« La science se trouve aujourd’hui dans une situation paradoxale. D’un côté les émissions scientifiques à la TV, les ouvrages de vulgarisation - et même de très haute vulgarisation si on pense à ce que publie O. Jacob - connaissent des succès non négligeables ; le mouvement des chercheurs rencontre dans le public un courant de sympathie réel.
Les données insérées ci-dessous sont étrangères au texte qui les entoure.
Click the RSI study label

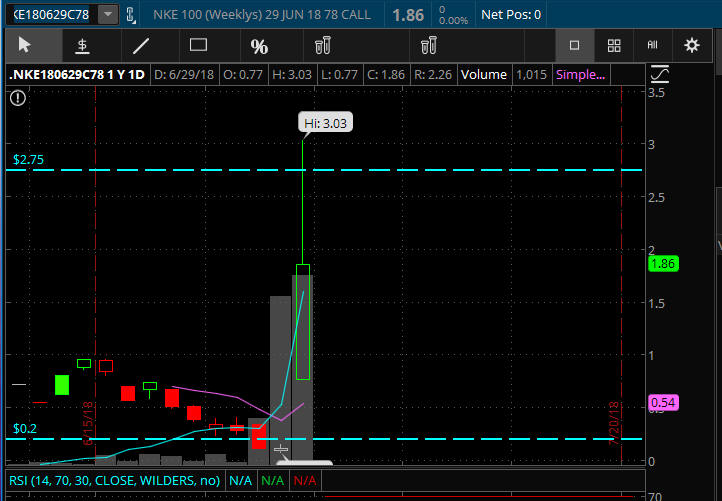(112, 481)
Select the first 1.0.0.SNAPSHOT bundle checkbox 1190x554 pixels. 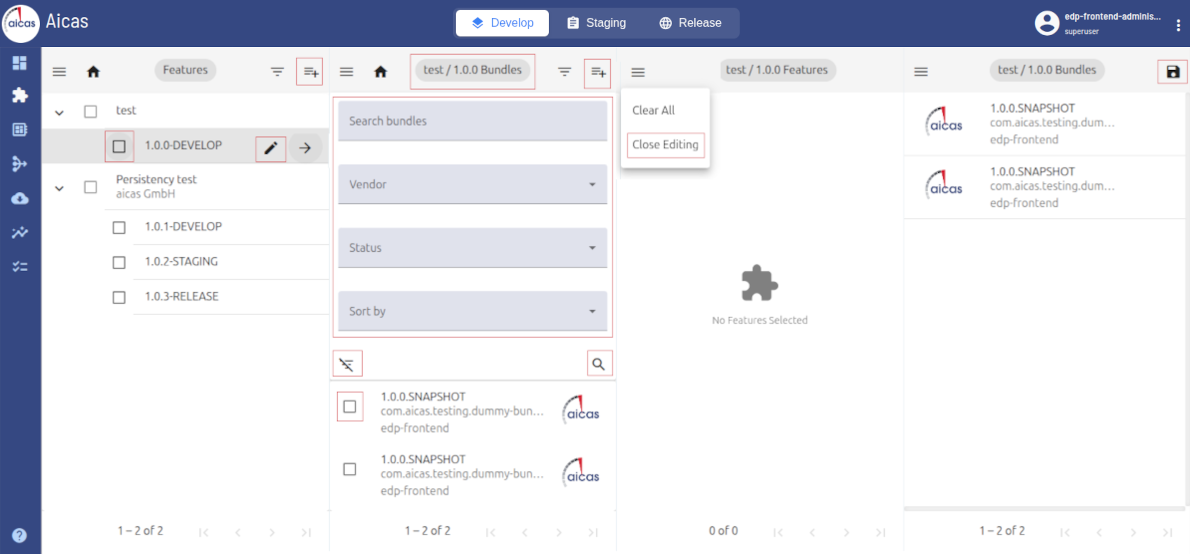[350, 407]
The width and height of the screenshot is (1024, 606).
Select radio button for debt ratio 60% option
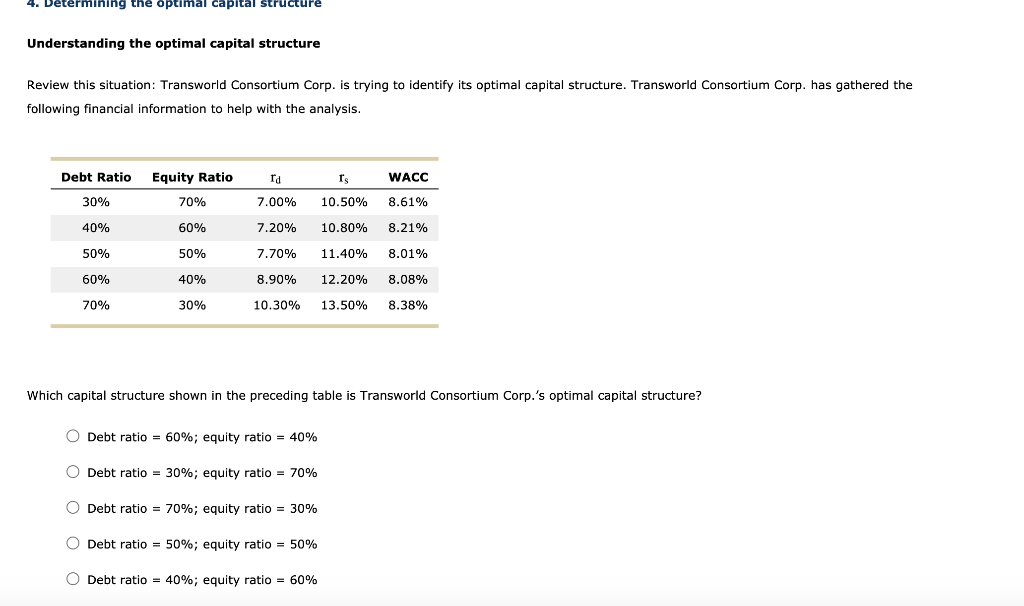(x=72, y=435)
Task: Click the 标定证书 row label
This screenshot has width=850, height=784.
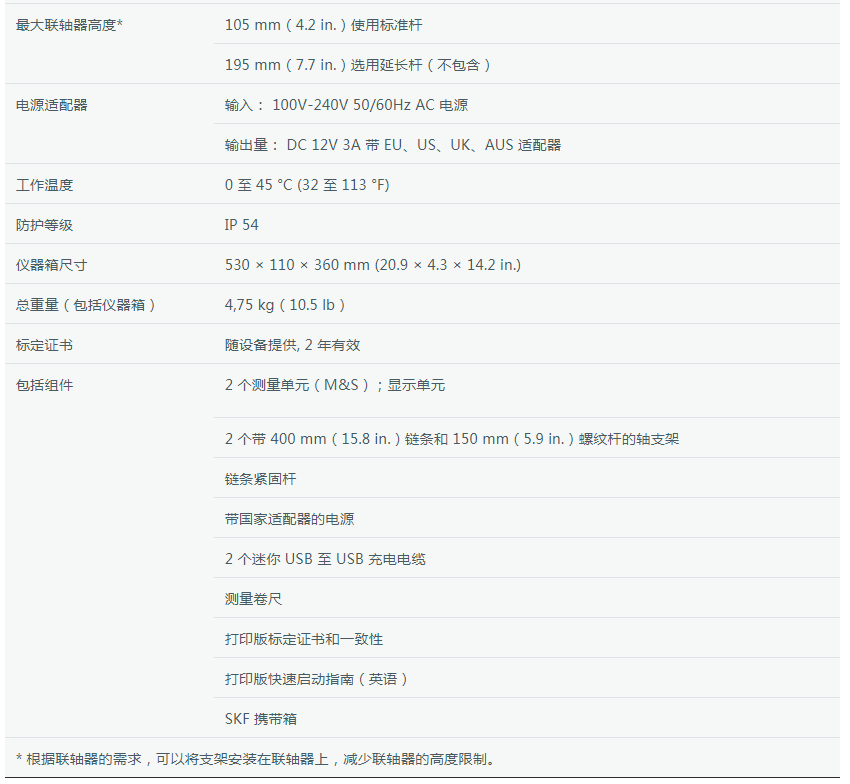Action: pyautogui.click(x=45, y=344)
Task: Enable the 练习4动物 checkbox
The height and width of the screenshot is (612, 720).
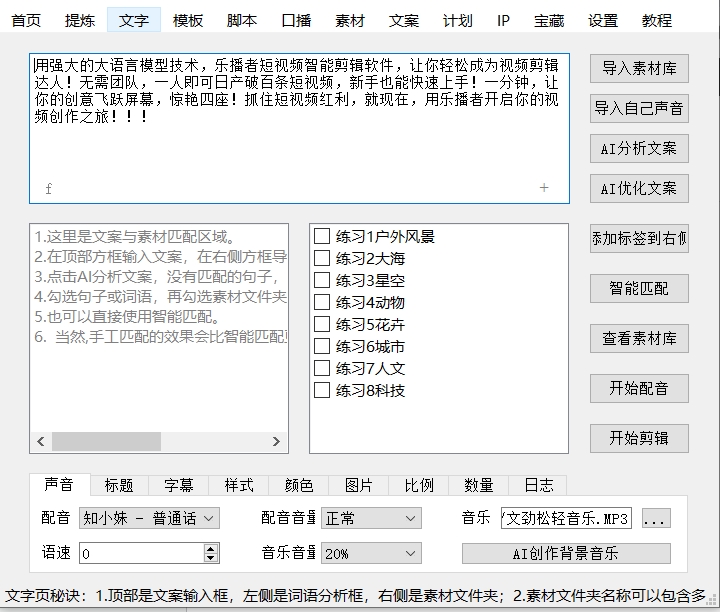Action: click(x=322, y=302)
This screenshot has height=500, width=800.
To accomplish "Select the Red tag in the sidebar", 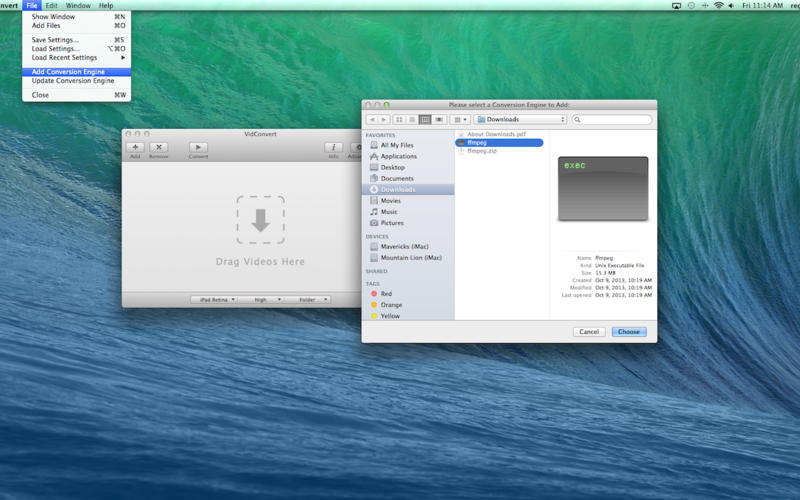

Mais d’un autre côté, la défiance à l’égard de certaines avancées scientifiques s’exprime de plus en plus, l’idée de progrès est en crise et les études scientifiques ne font plus recette : le nombre d’étudiants inscrits dans les premiers cycles universitaires ne cesse de décliner depuis maintenant dix ans de sorte que nous pouvons être légitimement inquiets si l’on pense au développement économique dans un contexte mondialisé et, plus simplement, au renouvellement nécessaire des chercheurs, enseignants et techniciens face aux départs massifs à la retraite auxquels nous allons être confrontés dans les années qui viennent.
Dans l’interrogation sur les causes de cette situation et la recherche des moyens d’y remédier, quel peut être l’apport d’une analyse et d’une réflexion sur les programmes d’enseignement scientifique, les structures et les pratiques pédagogiques ? »
Alain Trousson.
La Conversation a lieu de 18h à 20h, à la Maison Midi-Pyrénées, 1 rue de Rémusat, Toulouse.